Sending classical information through relativistic quantum channels

We investigate how special relativity influences the transmission of classical information through quantum channels by evaluating the Holevo bound when the sender and the receiver are in (relativistic) relative motion. By using the spin degrees of freedom of spin-$1/2$ fermions to encode the classical information, we show that, for some configurations, the accessible information in the receiver can be increased when the spin detector moves fast enough. This is possible by allowing the momentum wave packet of one of the particles to be sufficiently wide while the momentum wave packets of other particles are kept relatively narrow.
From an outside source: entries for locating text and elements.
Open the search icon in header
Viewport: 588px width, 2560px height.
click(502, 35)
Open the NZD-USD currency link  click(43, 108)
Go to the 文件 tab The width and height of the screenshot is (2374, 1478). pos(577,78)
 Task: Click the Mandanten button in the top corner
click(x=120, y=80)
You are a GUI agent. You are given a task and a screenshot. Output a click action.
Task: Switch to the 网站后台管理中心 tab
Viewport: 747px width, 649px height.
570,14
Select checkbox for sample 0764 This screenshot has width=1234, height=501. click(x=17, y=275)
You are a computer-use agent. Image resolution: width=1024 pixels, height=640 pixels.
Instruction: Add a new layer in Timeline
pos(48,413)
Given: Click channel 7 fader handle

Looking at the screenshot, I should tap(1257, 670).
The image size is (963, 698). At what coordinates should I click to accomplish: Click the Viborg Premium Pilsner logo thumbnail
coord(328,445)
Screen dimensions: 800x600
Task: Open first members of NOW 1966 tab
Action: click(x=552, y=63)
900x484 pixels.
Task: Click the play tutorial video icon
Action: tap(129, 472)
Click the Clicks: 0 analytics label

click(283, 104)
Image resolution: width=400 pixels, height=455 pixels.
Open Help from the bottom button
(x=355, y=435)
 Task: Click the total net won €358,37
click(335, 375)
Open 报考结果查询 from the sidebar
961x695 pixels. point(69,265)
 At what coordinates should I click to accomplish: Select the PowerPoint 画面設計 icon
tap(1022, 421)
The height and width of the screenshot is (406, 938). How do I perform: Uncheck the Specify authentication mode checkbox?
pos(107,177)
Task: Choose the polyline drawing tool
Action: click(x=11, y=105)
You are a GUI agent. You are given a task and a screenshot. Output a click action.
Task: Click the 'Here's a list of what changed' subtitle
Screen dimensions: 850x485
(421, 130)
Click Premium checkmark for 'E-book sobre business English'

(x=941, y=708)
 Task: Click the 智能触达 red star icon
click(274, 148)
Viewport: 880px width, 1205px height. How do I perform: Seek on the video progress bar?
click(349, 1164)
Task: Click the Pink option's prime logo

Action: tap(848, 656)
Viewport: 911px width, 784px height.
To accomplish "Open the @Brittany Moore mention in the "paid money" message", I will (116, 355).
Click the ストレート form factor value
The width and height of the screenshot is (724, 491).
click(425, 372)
In this way, one can take advantage of the fact that boosts entangle the spin and momentum degrees of freedom of spin-$1/2$ fermions to increase the accessible information in the former. We close the paper with a discussion of how this relativistic quantum channel cannot in general be described by completely positive quantum maps.

Figure 1

The behavior of the Holevo bound when Bob is at rest with respect to Alice as a function of the angle $\theta$, which characterizes the spin part of the second state, for the transmission of both two (full line) and four (dashed line) classical bits.

Figure 2

The Holevo bound $\chi \left({\tau }^{\prime }\right)$ as a function of $\alpha =-{\tanh }^{-1}v$ for different values of the normalized momentum $K_1=k_1/m$. We have fixed $W_0=0.05,$ $W_1=6,$ $\lambda =1/2,$ $K_0=1$, and $\theta =\pi /8$. We can see that although $\chi \left({\tau }^{\prime }\right)$ decreases with $\alpha$ initially, it begins to increase for larger values of the rapidity, becoming larger than the value for $\alpha =0$ when $K_1$ is large enough.

Figure 3

The Holevo bound $\chi \left({\tau }^{\prime }\right)$ as a function of $W_1$ for different values of the angle $\theta$ when $\alpha \to \infty$. We have fixed $K_0=1$, $K_1=10$, $W_0=0.05$, and $\lambda =1/2.$ When $\theta$ is small and $W_1$ is large enough, the accessible information always increases when Bob moves fast enough with respect to Alice. When $\theta$ is larger (in particular, when it is closer to $\pi /2$), the increase in $W_1$ always leads to a decrease in $\chi \left({\tau }^{\prime }\right)$ and therefore in the accessible information.

Figure 4

The Holevo bound $\chi \left({\tilde{\tau }}^{\prime }\right)$ as a function of $\alpha =-{\tanh }^{-1}v$ for different values of the angle $\theta$. We have chosen $K_0=1$, $K_1=50$, $W_0=0.05$, $W_1=6$, and ${\lambda }_1={\lambda }_2={\lambda }_3={\lambda }_4=1/4.$ For smaller angles ($\theta =0,$ $\theta =\pi /10$, and $\theta =\pi /8$), although $\chi \left({\tilde{\tau }}^{\prime }\right)$ initially decreases with $\alpha$, it eventually increases as the rapidity gets larger, becoming larger than its value for $\alpha =0$ when $\alpha \to \infty$.

Figure 5

${\Delta }_2\equiv \chi \left[\mathcal{E}\left(\tau \right)\right]-\chi \left(\tau \right)$ as a function of $\theta$ for different values of $\lambda$ when $\alpha \to \infty$. We have fixed $W_0=0.05,$ $W_1=6,$ $K_0=1$, and $K_1=50$. We can see that there are two ranges of angles in which ${\Delta }_2\ge 0$ and therefore the map $\mathcal{E}$ is not CP for angles within these ranges.

Figure 6

${\Delta }_4\equiv \chi \left[\mathcal{N}\left(\tilde{\tau }\right)\right]-\chi \left(\tilde{\tau }\right)$ as a function of $\theta$ for different values of ${\lambda }_1,{\lambda }_2,{\lambda }_3$ when $\alpha \to \infty$. We have fixed $W_0=0.05,$ $W_1=6,$ $K_0=1$, and $K_1=50$. We can see that there are two ranges of angles in which ${\Delta }_4\ge 0$ and therefore the map $\mathcal{N}$ is not CP for angles within these ranges.